Делать нечего — надо встречать незваного гостя. Встала, оглянулась еще раз в поисках неотложного дела, словно хотела зачем-то потянуть время, но ничего такого глаза не заметили. Пришлось идти, так как уже привыкла за время жизни здесь — скрываясь и осматриваясь, чутко прислушиваясь к звукам и поглядывая на следы. А в голове роем закрутились мысли: Бероев вернулся? Один? А остальные? Новая хитрость ловцов, или другое что-то? И при мысли об этом «что-то» стало жарко. То ли Гаучо так греет немилосердно, то ли слишком спешит она на встречу с «коллегой». И воспоминание дурацкое, совсем ненужное — как Бероев возле учебки коснулся пальцами ее щеки и странно так посмотрел, словно сказать хотел что-то, но лишь попрощался. Ну и пусть, ей-то что! Она теперь одна и ей это нравится, так что пришел он совершенно зря!
Вадим — вот как оказывается звать Бероева — и не думал скрываться. Он разводил костёр в том месте, где она обычно занималась стряпнёй, и подвешивал над огнём котелок, используя давно прилаженную рядом рогульку. Пистолет в расстёгнутой кобуре и помповка под рукой — видно, что реальности жизни на этой планете он уже усвоил твёрдо. Оружие — это не угроза кому-то, а часть бытия. И движения — четкие, уверенные, без суеты. Подумать только, Он здесь, на Прерии! Могла ли она предположить нечто подобное, когда сжигала за собой мосты, отправляясь сюда?!

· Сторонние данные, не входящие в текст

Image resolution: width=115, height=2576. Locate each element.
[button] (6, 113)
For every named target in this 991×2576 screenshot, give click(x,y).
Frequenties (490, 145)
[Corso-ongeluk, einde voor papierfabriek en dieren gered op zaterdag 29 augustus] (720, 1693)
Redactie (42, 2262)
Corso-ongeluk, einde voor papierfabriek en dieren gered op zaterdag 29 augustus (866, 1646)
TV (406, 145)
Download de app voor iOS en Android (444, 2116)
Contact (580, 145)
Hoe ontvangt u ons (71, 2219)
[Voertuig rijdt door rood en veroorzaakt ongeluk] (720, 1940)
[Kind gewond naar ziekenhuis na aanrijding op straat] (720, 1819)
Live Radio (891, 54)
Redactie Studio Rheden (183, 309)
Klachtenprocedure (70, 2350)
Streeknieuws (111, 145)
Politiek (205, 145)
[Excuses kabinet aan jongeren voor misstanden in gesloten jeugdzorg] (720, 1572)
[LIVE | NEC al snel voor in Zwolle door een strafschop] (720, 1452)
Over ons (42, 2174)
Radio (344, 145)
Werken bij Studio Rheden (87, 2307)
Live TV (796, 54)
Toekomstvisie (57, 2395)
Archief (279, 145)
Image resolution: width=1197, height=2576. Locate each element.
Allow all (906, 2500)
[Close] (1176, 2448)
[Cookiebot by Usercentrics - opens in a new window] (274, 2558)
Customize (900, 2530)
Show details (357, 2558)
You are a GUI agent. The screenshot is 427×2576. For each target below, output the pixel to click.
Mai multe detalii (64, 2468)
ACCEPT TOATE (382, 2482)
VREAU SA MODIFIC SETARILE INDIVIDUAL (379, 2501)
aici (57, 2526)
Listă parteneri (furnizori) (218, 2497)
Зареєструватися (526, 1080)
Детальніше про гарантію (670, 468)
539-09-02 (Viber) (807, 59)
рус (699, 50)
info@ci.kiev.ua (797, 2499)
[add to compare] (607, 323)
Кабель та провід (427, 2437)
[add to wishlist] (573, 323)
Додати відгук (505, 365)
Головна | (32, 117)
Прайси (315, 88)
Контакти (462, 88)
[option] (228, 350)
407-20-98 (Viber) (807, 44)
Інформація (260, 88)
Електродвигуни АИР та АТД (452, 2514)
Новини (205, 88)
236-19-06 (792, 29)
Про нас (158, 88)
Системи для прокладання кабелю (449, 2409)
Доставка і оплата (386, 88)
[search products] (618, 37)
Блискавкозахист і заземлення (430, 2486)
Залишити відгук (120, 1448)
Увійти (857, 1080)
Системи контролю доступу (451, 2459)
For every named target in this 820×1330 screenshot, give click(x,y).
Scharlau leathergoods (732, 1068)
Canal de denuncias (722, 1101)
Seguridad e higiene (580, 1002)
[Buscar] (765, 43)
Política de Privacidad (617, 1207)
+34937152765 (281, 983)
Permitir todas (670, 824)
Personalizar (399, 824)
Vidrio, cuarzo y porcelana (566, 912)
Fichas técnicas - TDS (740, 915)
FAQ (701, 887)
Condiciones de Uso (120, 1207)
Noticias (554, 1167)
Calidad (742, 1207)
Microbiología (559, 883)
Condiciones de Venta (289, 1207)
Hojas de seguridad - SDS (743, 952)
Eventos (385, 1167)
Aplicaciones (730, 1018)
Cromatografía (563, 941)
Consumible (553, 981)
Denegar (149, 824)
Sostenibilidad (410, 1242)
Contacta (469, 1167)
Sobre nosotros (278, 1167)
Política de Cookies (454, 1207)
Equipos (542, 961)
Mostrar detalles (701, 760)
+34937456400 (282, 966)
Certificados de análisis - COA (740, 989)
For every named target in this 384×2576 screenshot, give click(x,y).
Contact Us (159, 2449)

И сама себе ответила: «Нет!» Возможно, потому и нет веры даже к нему. Слишком все это как-то нарочито. Почему вот его послали? Именно его!?
Посмотрела издалека на хлопоты умелого кашевара, на банку консервов, вскрытую и приготовленную к опрокидыванию в варево, на пакет, из которого что-то сыплется в кипящую воду. Судя по всему, ловить её сегодня собираются на приманку… хотя… с другой стороны — ну нельзя же, в конце концов, всегда и всё рассматривать исключительно в подобном ключе! Ведь она точно помнит, что появившись невесть откуда в самый решительный момент, этот парень не к ней подскочил, чтобы повязать, а обезоружил свою напарницу (или кто она ему), пытавшуюся угрожать ей. То есть, завершил дело, начатое чубакобарой, просто не столь стремительно вступил в дело.
Бероев не оглядывался в ее сторону, напротив даже к озеру отвернулся, выпрямляясь:
— Выходи уже, что ли, — предложил нейтрально негромким голосом.
Ну конечно, расслабилась тут со своими мыслями… Любой бы давно обнаружил. Тем более она слишком уж пристально его разглядывала.
— Привет! — Дара кивнула Вадиму, выходя из-за кустов. — Угощаешь?
Парень исподлобья быстрым взглядом оглядел ее всю, от ботинок до макушки, и ответил какой-то нерешительной улыбкой, сразу изменившей его лицо, даже смешливые морщинки в уголках глаз появились. И девушка невольно выдохнула, словно задерживала дыхание, не зная, как теперь себя с ним вести. Какой-то миг обмена взглядами, а сразу стало легче, свободней.
— Присаживайся. Вермишель-паутинку с тушёнкой сделал, чтобы поскорее. Ты ведь сегодня даже не завтракала, — обычные мирные слова отозвались теплом в душе и пробудили голод, забытый из-за всех этих переживаний.
Бероев, впрочем, тоже не отставал, однако ел не торопясь, посматривая на неё из-под длинных ресниц — чувствовала она эти взгляды. Сам-то красавец, умыт, побрит. А она? Непричёсанная, лицо смуглое, как у цыганки, да еще наверняка чумазое…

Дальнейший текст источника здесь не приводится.